In other preferred embodiments, when the multiple-stage manual switch is located at the time position, the first operation key manipulates an hour value and the second operation key manipulates a minute value. In other such embodiments, when the multiple-stage manual switch is located at the date position, the first operation key manipulates a month value and the second operation key manipulates a day value. And yet other such embodiments, when the multiple-stage manual switch is located at the year position, manipulating the first operation key increases a year value displayed on the visual display and manipulating the second operation key decreases a year value.

In highly-preferred embodiments of the innovative scouting camera, the manual switch is a rotary switch.
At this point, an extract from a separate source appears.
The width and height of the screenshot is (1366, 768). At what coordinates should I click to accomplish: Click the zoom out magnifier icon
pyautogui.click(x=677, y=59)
The present invention also includes a method of operating a scouting camera, and such method includes performing an initial setup of the scouting camera by (a) determining a setting to define a value therefor, (b) aligning a multiple-stage rotary switch to a position that corresponds to the setting, (c) manipulating an operation key to define the value; and (d) activating the scouting camera. In some preferred embodiments of the innovative method, the scouting camera is automatically activated after performing the initial setup. Other preferred embodiments of the operation of a scouting camera further include determining a second setting to define a second value therefor and defining the second value by aligning the multiple-stage rotary switch to a position that corresponds to a desired value. In some such preferred embodiments, the second value is defined without manipulating the operation key.
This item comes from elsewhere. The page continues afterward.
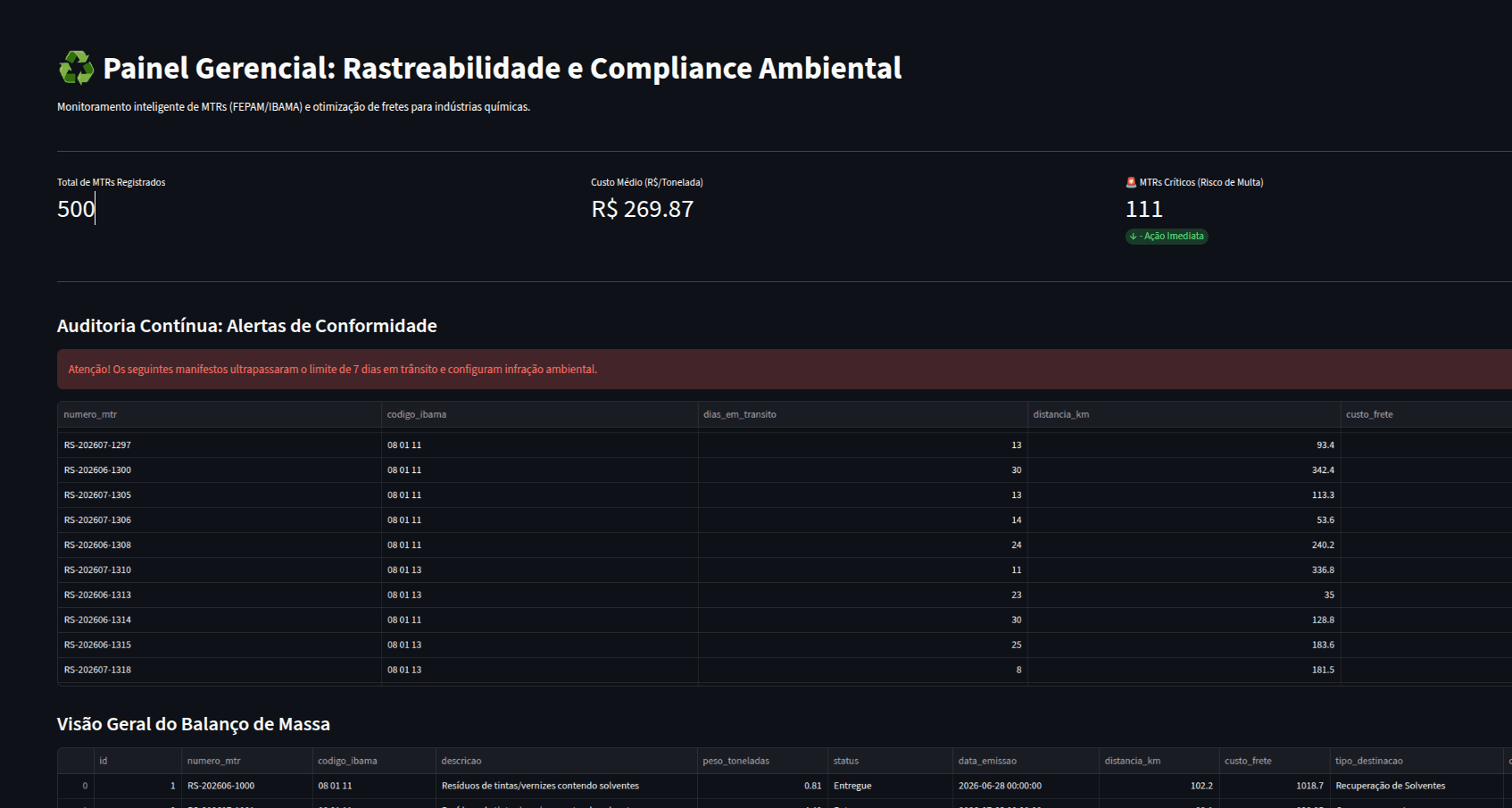Screen dimensions: 1512x808
Task: Click the red compliance warning alert banner
Action: pyautogui.click(x=785, y=369)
Other preferred embodiments of the innovative method of operating a scouting camera comprise (a) rotating a multiple-stage rotary switch from a position corresponding to a power-off setting to a position within a first rotational range for controlling a first category of camera functions; (b) defining a first setting value within the first category of camera functions by manipulating an operation key; and (c) defining a second setting value within a second category of camera functions by rotating the multiple-stage rotary switch to a position within a second rotational range. In some of these preferred embodiments, the first category of camera functions includes time and date settings and the second category of camera functions includes picture-taking frequency settings. Other such embodiments further include (i) moving the multiple-stage rotary switch to a first discrete position within the first rotational range; (ii) manipulating the operation key to set a first time and/or date value; (iii) moving the multiple-stage rotary switch to a second discrete position within the first rotational range; (iv) manipulating the operation key to set a second time and/or date value; and (v) moving the multiple-stage rotary switch to a discrete position within the second rotational range to set a picture-taking frequency value.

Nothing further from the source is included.